ぶどう酒または蒸留酒の地理的表示に関する商標出願

知財に関する国際条約の一つである「知的所有権の貿易関連の側面に関する協定(TRIPS協定)」とは、世界貿易機関(WTO)の設立協定の一部(附属書1C)を成すもので、知的財産権の十分な保護や権利行使のための手続の整備を加盟各国に義務付けることを目的とした条約です。このTRIPS協定に対応して、平成6年の法改正により我が国の商標法に新設された条文が、以下に示した第4条第1項第17号の「ぶどう酒又は蒸留酒の産地の表示」に関する規定です。

第4条 次に掲げる商標については、前条の規定にかかわらず、商標登録を受けることができない。

第4条第1項第17号 日本国のぶどう酒若しくは蒸留酒の産地のうち特許庁長官が指定するものを表示する標章又は世界貿易機関の加盟国のぶどう酒若しくは蒸留酒の産地を表示する標章のうち当該加盟国において当該産地以外の地域を産地とするぶどう酒若しくは蒸留酒について使用をすることが禁止されているものを有する商標であって、当該産地以外の地域を産地とするぶどう酒又は蒸留酒について使用をするもの

上記条文中における「産地のうち特許庁長官が指定するものを表示する標章」と「産地を表示する標章」 については、それぞれ以下のサイトから確認することができます。

<特許庁HPより> 「商標審査便覧」42.117.02 商標法第4条第1項第17号の規定による産地の指定について 「商標審査便覧」巻末資料2-2 WTO加盟国によって保護されているぶどう酒又は蒸留酒の産地の表示リスト

ところで、上記規定に基づき拒絶された具体例として、以下の出願商標(我が国を指定した国際商標登録出願)があります。

区分 第33類 指定商品 ぶどう酒

<Jplat-Patより> 国際商標登録出願(第1484004号)

上記出願商標は、WTO加盟国におけるぶどう酒の産地を表示する標章で、ワイン市場の共通組織に関する欧州理事会規則No.479/2008に基づき保護されている地理的表示であり、当該国(イタリア)において当該産地(アレッツォ県、フィレンツェ県、プラート県、ピストイア県、ピサ県及びシエーナ県の限定地域)以外を産地とするものについて使用をすることが禁止されている「CHIANTI」の文字からなるもので、本願商標の指定商品である「ぶどう酒」には前記産地以外を産地とするぶどう酒が含まれるから、本願商標は商標法第4条第1項17号に該当する、されています。

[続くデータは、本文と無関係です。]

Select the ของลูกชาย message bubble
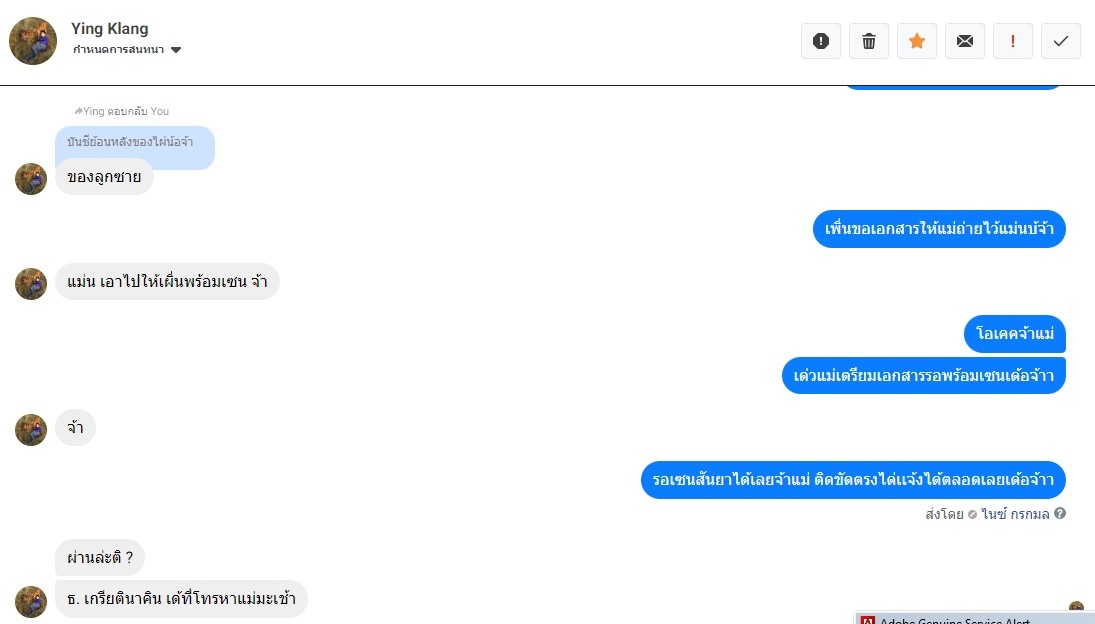This screenshot has height=624, width=1095. pos(104,177)
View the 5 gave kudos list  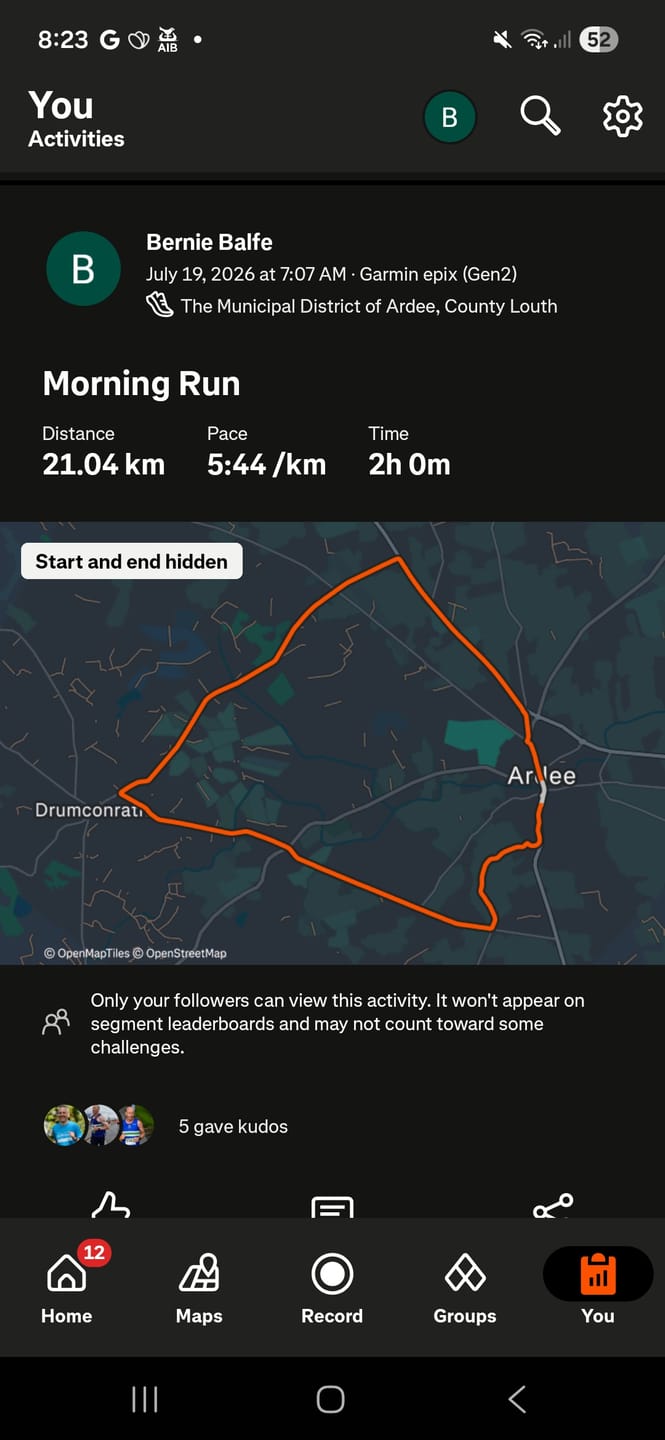tap(233, 1126)
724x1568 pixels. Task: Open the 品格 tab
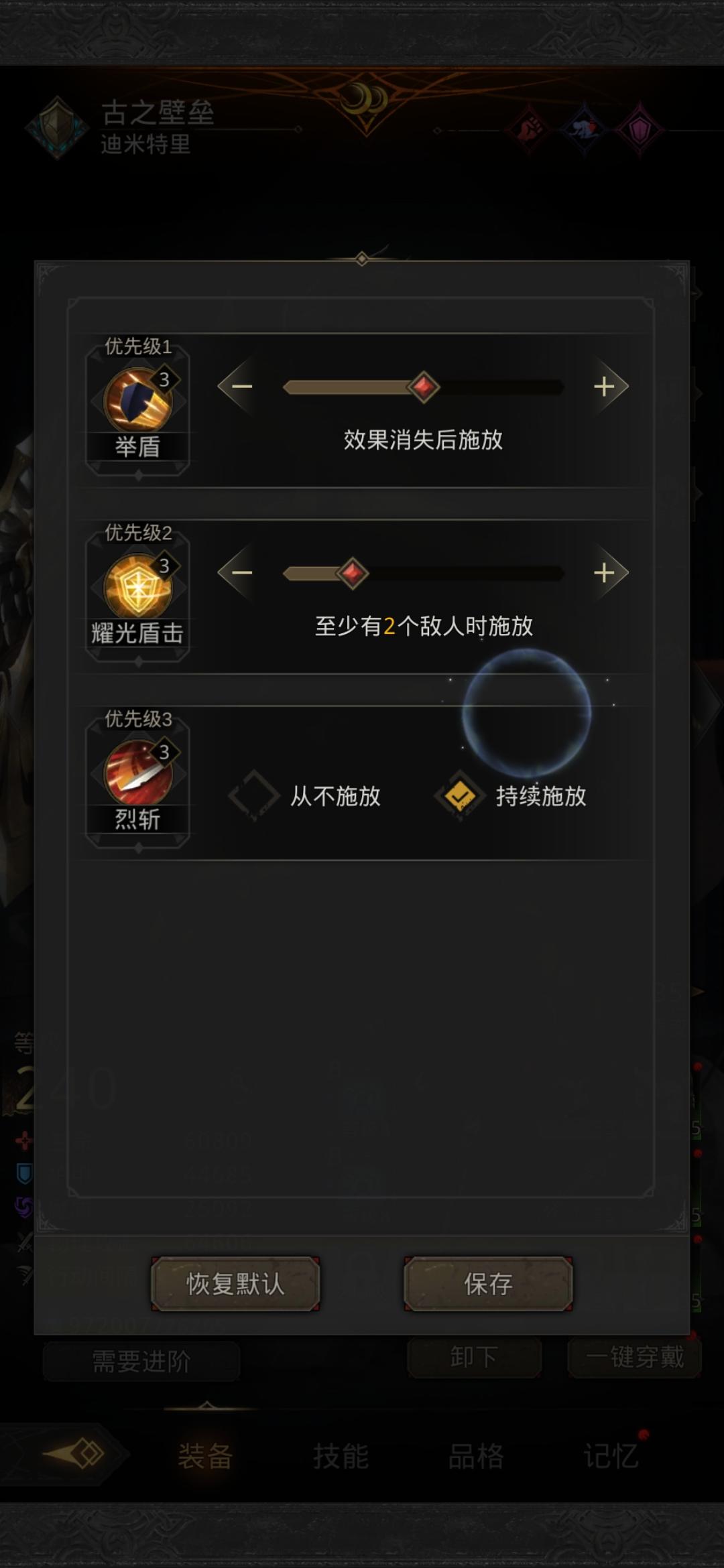tap(476, 1455)
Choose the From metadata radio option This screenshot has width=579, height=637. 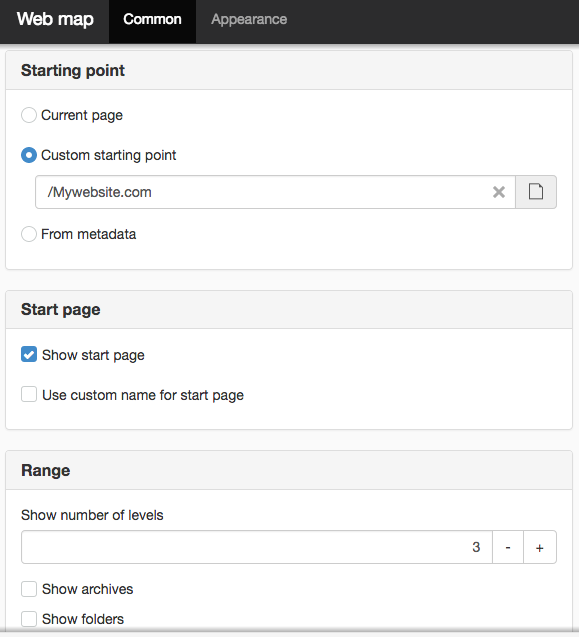pos(29,234)
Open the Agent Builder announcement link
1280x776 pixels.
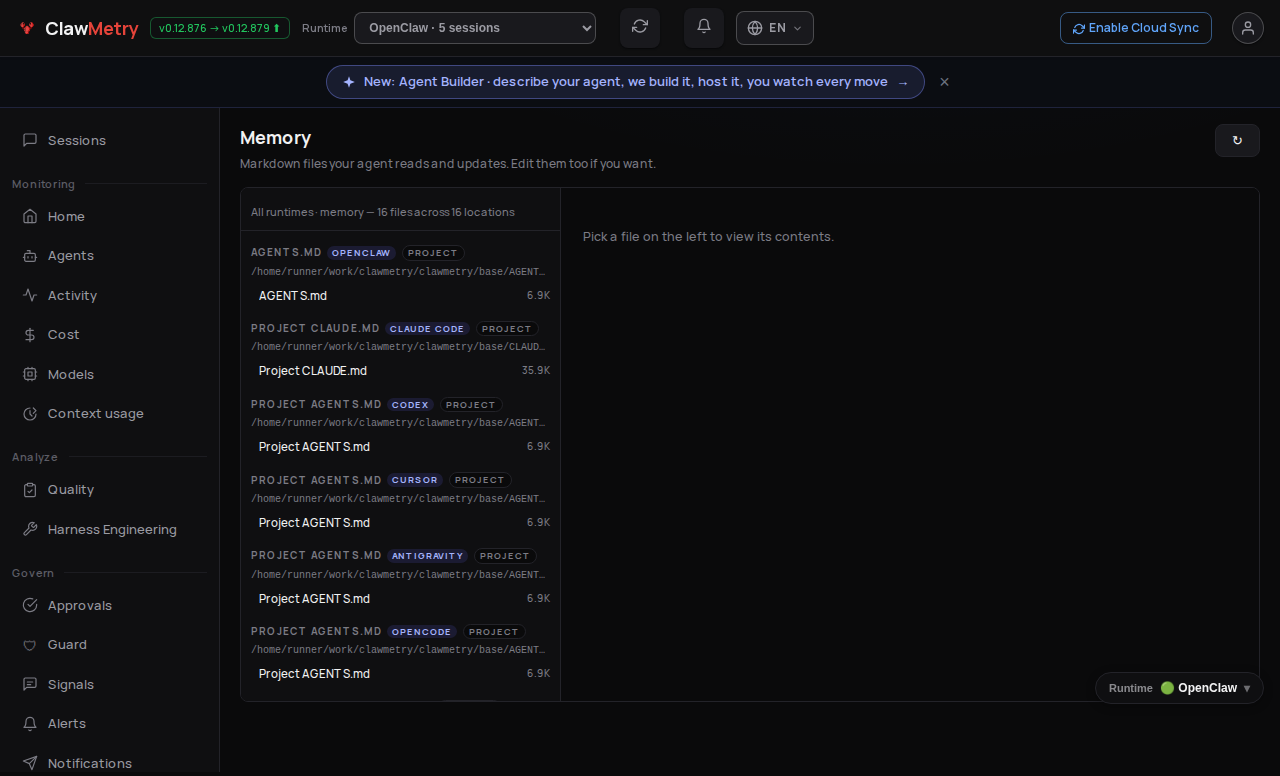coord(625,82)
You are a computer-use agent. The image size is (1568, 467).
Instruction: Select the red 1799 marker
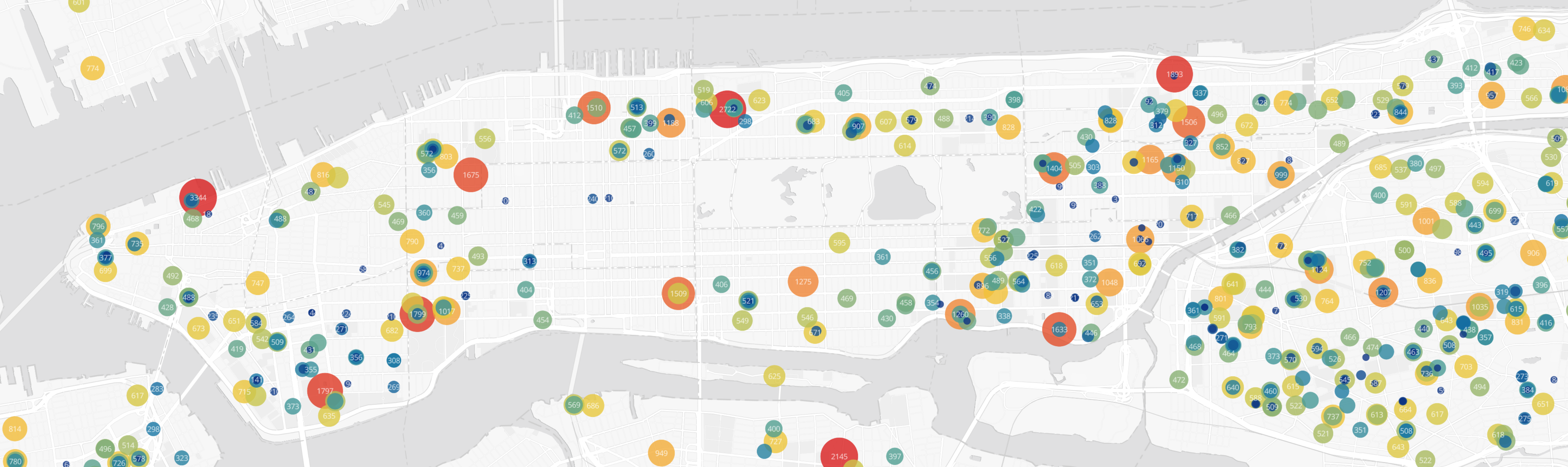coord(417,314)
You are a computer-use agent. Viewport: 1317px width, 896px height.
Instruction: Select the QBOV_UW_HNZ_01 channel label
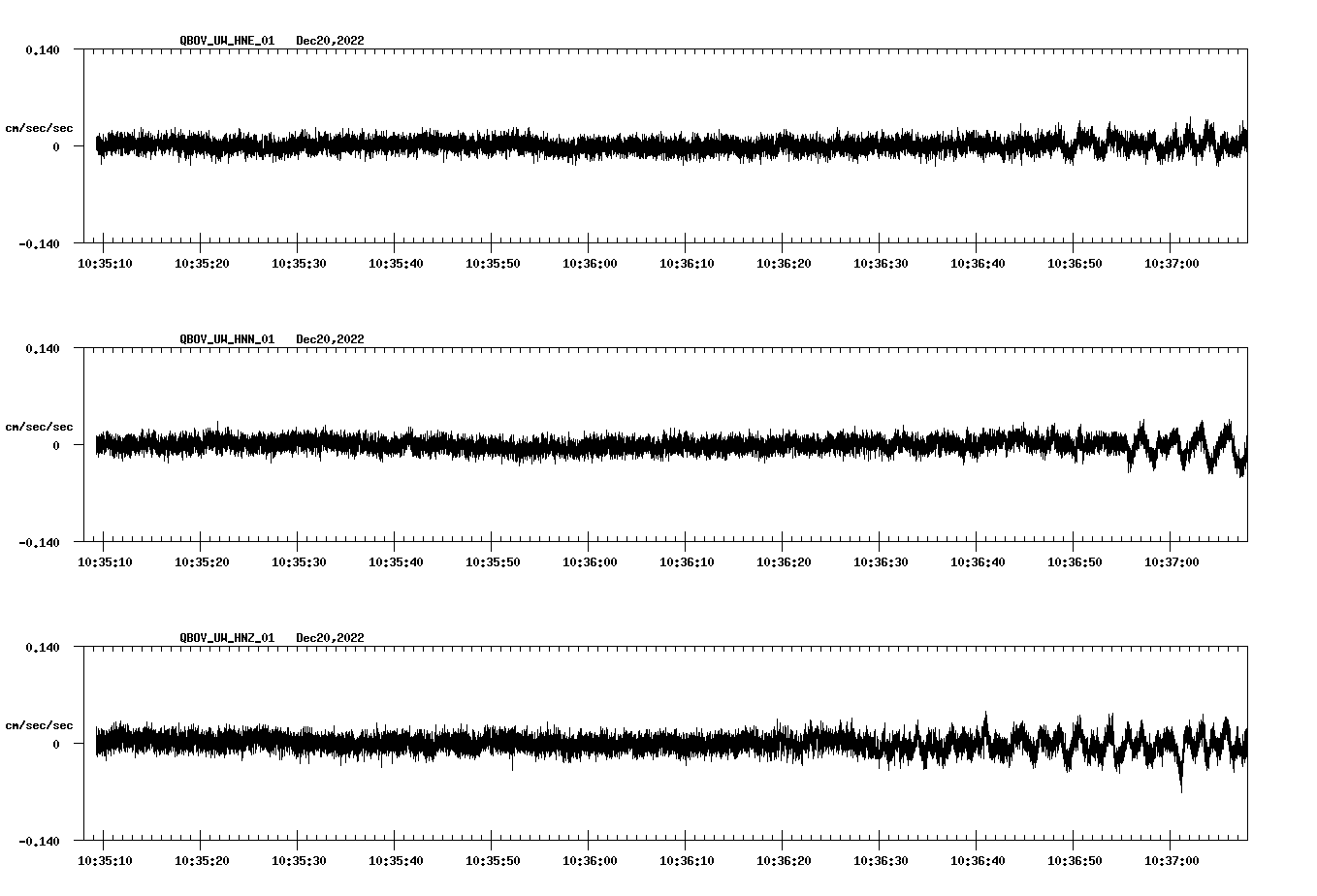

なお、第4条第1項17号の拒絶理由が通知されるケースでは、おおむね識別力欠如の拒絶理由(単に商品の産地を表したに過ぎない商標)と品質誤認のおそれに基づく拒絶理由(当該産地以外を産地とする商品に使用された場合)が通知されることが想定されます。上記出願商標でも、第3条第1項第3号及び同法第4条第1項第16号の拒絶理由が併せて通知されていたところ、上記出願商標に係る出願人は、拒絶査定ののちに不服審判を請求するとともに、国際登録簿の商品の表示を「「キャンティ」のPDO(原産地名称保護)の生産規則の規定に準拠したワイン」に限定し、これにより、第4条第1項第16号及び同項第17号に該当するとした拒絶の理由は解消したものの、結局、第3条第1項第3号の拒絶理由は解消せず(第3条第2項の使用による識別性の獲得の主張が認められず)拒絶が確定しています。

※上記国際商標登録出願に係る名義人は、「CHIANTI」の文字が「原産地名称の保護及びその国際登録に関するリスボン協定」(1958年)第5条(1)の規定により国際登録される以前に、「Chianti」の文字からなる国際商標登録出願(国際登録第1147060号、第33類の「原産地の呼称が保護されているぶどう酒」を指定)を行っており、当該商標については我が国で登録を受け保護されています。